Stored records

Segment Open

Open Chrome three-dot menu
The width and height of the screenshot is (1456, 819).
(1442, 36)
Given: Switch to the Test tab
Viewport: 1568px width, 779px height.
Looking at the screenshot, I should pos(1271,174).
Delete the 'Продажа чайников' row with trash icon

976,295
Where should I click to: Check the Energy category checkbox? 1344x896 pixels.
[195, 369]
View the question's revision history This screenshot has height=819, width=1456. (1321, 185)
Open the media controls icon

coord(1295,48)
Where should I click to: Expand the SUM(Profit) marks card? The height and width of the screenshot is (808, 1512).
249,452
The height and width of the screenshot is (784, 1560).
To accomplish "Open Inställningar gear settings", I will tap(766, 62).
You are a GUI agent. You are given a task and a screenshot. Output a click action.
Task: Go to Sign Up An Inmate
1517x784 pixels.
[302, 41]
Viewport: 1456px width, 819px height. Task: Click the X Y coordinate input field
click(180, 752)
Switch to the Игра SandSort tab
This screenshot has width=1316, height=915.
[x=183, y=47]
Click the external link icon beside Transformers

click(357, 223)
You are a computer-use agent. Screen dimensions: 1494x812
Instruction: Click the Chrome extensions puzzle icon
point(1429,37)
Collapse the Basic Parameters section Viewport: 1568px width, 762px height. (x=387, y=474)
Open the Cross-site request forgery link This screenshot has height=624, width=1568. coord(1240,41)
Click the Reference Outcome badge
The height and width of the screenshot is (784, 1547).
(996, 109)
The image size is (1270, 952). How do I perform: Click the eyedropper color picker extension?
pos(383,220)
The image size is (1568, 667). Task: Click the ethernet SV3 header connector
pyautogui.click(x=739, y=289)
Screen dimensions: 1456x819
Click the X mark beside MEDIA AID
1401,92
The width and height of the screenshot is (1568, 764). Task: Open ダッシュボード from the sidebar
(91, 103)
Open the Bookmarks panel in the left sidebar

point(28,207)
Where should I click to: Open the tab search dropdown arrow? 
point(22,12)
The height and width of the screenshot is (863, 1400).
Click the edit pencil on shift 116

Segment Closed

§ TASK DETAILS: Output the complete data verbatim.

§ TASK SOLUTION:
Open Chrome three-dot menu
The width and height of the screenshot is (1456, 819).
(1442, 36)
Given: Switch to the Test tab
Viewport: 1568px width, 779px height.
Looking at the screenshot, I should pos(1271,174).
Delete the 'Продажа чайников' row with trash icon

976,295
Where should I click to: Check the Energy category checkbox? 1344x896 pixels.
[195, 369]
View the question's revision history This screenshot has height=819, width=1456. (1321, 185)
Open the media controls icon

coord(1295,48)
Where should I click to: Expand the SUM(Profit) marks card? The height and width of the screenshot is (808, 1512).
249,452
The height and width of the screenshot is (784, 1560).
To accomplish "Open Inställningar gear settings", I will tap(766, 62).
You are a GUI agent. You are given a task and a screenshot. Output a click action.
Task: Go to Sign Up An Inmate
1517x784 pixels.
[302, 41]
Viewport: 1456px width, 819px height. Task: Click the X Y coordinate input field
click(180, 752)
Switch to the Игра SandSort tab
This screenshot has width=1316, height=915.
[x=183, y=47]
Click the external link icon beside Transformers

click(357, 223)
You are a computer-use agent. Screen dimensions: 1494x812
Instruction: Click the Chrome extensions puzzle icon
point(1429,37)
Collapse the Basic Parameters section Viewport: 1568px width, 762px height. (x=387, y=474)
Open the Cross-site request forgery link This screenshot has height=624, width=1568. coord(1240,41)
Click the Reference Outcome badge
The height and width of the screenshot is (784, 1547).
(996, 109)
The image size is (1270, 952). How do I perform: Click the eyedropper color picker extension?
pos(383,220)
The image size is (1568, 667). Task: Click the ethernet SV3 header connector
pyautogui.click(x=739, y=289)
Screen dimensions: 1456x819
Click the X mark beside MEDIA AID
1401,92
The width and height of the screenshot is (1568, 764). Task: Open ダッシュボード from the sidebar
(91, 103)
Open the Bookmarks panel in the left sidebar

point(28,207)
Where should I click to: Open the tab search dropdown arrow? 
point(22,12)
The height and width of the screenshot is (863, 1400).
Click the edit pencil on shift 116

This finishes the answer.